イランが最も揺れ動いていた時期を舞台に描く本作。イラン・イスラーム革命後の圧制の下、彼女らは秘密の読書会を開き、文学というフィクションを通して過酷な現実を見つめている。八百万の神に囲まれて育った私たちに、彼女らの気持ちや立場が果たしてどれほど理解できるのだろうか? 著者はくり返し“想像してほしい”と読者に訴える。その通り、私には想像することしかできず、その想像は誤っているのかもしれない。

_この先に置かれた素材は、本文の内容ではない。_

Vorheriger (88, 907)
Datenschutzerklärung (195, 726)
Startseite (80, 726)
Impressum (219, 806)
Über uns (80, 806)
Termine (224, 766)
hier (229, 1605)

正誤や善悪なんて簡単にわかることではないが、革命、戦争、暴動とめまぐるしく変化する世界に暮らす彼女らの想いを少なからず感じとれた気がする。本を読む彼女らの姿を通して、フィクションが持つ力の大きさを改めて知らされた。


宮坂琢磨
(『幽』のホームページが出来ました。WEBダ・ヴィンチから飛べます。謎の絵日記公開中です)

机上の存在に
思いを馳せ、思いを飛ばす


毎朝、地下鉄で出社し、会社で仕事して家に帰る。気付けば私の世界は狭い。読書はそんな限定された世界から一歩踏み出し、また、省みさせてくれる1つの方法だと思う。今回私が触れた世界では、テヘランに暮らす女性たちが、私よりもずっと切実に、そして真剣に読書をしていた。私には想像しかできない日本とは異なった世界で、彼女たちが本に求めていたもの、本によって得たものは、きっと私たちのものと本質的に変わらないは
ずだ。その普遍性は、この私からは“距離の遠い”世界の物語に感情移入させる。そして気付くのだ。読書は個人だけの秘めた体験だけではなく、そこから世界に繋がる、1つの手段であることを。